● **Problem statement**: Reproduce the entries that follow, exactly and in full.
BEGIN Records for the exercise
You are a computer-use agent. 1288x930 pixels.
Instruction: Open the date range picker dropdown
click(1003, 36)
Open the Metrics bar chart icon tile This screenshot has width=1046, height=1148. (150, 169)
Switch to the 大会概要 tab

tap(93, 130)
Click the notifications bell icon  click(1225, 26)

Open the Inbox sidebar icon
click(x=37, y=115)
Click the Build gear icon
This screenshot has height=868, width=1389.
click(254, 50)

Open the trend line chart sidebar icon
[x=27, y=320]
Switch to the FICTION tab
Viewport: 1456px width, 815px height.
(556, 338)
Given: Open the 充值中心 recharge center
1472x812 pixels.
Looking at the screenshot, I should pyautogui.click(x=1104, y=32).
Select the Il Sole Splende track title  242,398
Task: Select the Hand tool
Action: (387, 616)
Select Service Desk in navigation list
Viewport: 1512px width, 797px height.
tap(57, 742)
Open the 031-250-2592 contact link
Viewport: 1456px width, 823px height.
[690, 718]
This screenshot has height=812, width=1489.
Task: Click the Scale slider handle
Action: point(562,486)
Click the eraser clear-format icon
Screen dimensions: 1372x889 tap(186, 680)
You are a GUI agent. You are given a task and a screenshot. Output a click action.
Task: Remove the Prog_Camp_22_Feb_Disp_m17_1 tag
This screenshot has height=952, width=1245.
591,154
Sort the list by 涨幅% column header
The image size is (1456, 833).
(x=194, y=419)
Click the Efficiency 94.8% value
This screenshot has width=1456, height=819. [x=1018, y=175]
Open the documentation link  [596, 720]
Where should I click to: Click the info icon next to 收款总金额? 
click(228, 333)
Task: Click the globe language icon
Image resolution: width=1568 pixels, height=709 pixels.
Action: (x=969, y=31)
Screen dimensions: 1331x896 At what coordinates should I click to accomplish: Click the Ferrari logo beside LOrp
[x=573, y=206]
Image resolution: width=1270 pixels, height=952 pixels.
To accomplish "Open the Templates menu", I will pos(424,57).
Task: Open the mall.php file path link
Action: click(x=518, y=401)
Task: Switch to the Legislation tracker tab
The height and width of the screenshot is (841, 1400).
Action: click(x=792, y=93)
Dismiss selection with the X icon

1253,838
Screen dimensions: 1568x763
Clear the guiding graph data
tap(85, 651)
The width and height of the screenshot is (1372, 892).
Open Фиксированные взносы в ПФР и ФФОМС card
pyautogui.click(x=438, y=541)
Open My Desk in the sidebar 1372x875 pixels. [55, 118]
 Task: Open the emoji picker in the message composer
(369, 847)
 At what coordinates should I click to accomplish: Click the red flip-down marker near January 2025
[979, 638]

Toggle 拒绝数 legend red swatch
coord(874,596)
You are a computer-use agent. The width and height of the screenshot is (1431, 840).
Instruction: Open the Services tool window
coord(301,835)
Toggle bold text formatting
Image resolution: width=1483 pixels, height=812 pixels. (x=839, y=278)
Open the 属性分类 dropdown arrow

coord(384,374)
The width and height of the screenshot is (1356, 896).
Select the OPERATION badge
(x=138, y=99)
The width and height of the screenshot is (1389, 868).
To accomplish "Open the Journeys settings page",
END Records for the exercise
● **Solution to this exercise**:
You are a computer-use agent. 1288x930 pixels.
Instruction: Open the date range picker dropdown
click(1003, 36)
Open the Metrics bar chart icon tile This screenshot has width=1046, height=1148. (150, 169)
Switch to the 大会概要 tab

tap(93, 130)
Click the notifications bell icon  click(1225, 26)

Open the Inbox sidebar icon
click(x=37, y=115)
Click the Build gear icon
This screenshot has height=868, width=1389.
click(254, 50)

Open the trend line chart sidebar icon
[x=27, y=320]
Switch to the FICTION tab
Viewport: 1456px width, 815px height.
(556, 338)
Given: Open the 充值中心 recharge center
1472x812 pixels.
Looking at the screenshot, I should pyautogui.click(x=1104, y=32).
Select the Il Sole Splende track title  242,398
Task: Select the Hand tool
Action: (387, 616)
Select Service Desk in navigation list
Viewport: 1512px width, 797px height.
tap(57, 742)
Open the 031-250-2592 contact link
Viewport: 1456px width, 823px height.
[690, 718]
This screenshot has height=812, width=1489.
Task: Click the Scale slider handle
Action: point(562,486)
Click the eraser clear-format icon
Screen dimensions: 1372x889 tap(186, 680)
You are a GUI agent. You are given a task and a screenshot. Output a click action.
Task: Remove the Prog_Camp_22_Feb_Disp_m17_1 tag
This screenshot has height=952, width=1245.
591,154
Sort the list by 涨幅% column header
The image size is (1456, 833).
(x=194, y=419)
Click the Efficiency 94.8% value
This screenshot has width=1456, height=819. [x=1018, y=175]
Open the documentation link  [596, 720]
Where should I click to: Click the info icon next to 收款总金额? 
click(228, 333)
Task: Click the globe language icon
Image resolution: width=1568 pixels, height=709 pixels.
Action: (x=969, y=31)
Screen dimensions: 1331x896 At what coordinates should I click to accomplish: Click the Ferrari logo beside LOrp
[x=573, y=206]
Image resolution: width=1270 pixels, height=952 pixels.
To accomplish "Open the Templates menu", I will pos(424,57).
Task: Open the mall.php file path link
Action: click(x=518, y=401)
Task: Switch to the Legislation tracker tab
The height and width of the screenshot is (841, 1400).
Action: click(x=792, y=93)
Dismiss selection with the X icon

1253,838
Screen dimensions: 1568x763
Clear the guiding graph data
tap(85, 651)
The width and height of the screenshot is (1372, 892).
Open Фиксированные взносы в ПФР и ФФОМС card
pyautogui.click(x=438, y=541)
Open My Desk in the sidebar 1372x875 pixels. [55, 118]
 Task: Open the emoji picker in the message composer
(369, 847)
 At what coordinates should I click to accomplish: Click the red flip-down marker near January 2025
[979, 638]

Toggle 拒绝数 legend red swatch
coord(874,596)
You are a computer-use agent. The width and height of the screenshot is (1431, 840).
Instruction: Open the Services tool window
coord(301,835)
Toggle bold text formatting
Image resolution: width=1483 pixels, height=812 pixels. (x=839, y=278)
Open the 属性分类 dropdown arrow

coord(384,374)
The width and height of the screenshot is (1356, 896).
Select the OPERATION badge
(x=138, y=99)
The width and height of the screenshot is (1389, 868).
To accomplish "Open the Journeys settings page",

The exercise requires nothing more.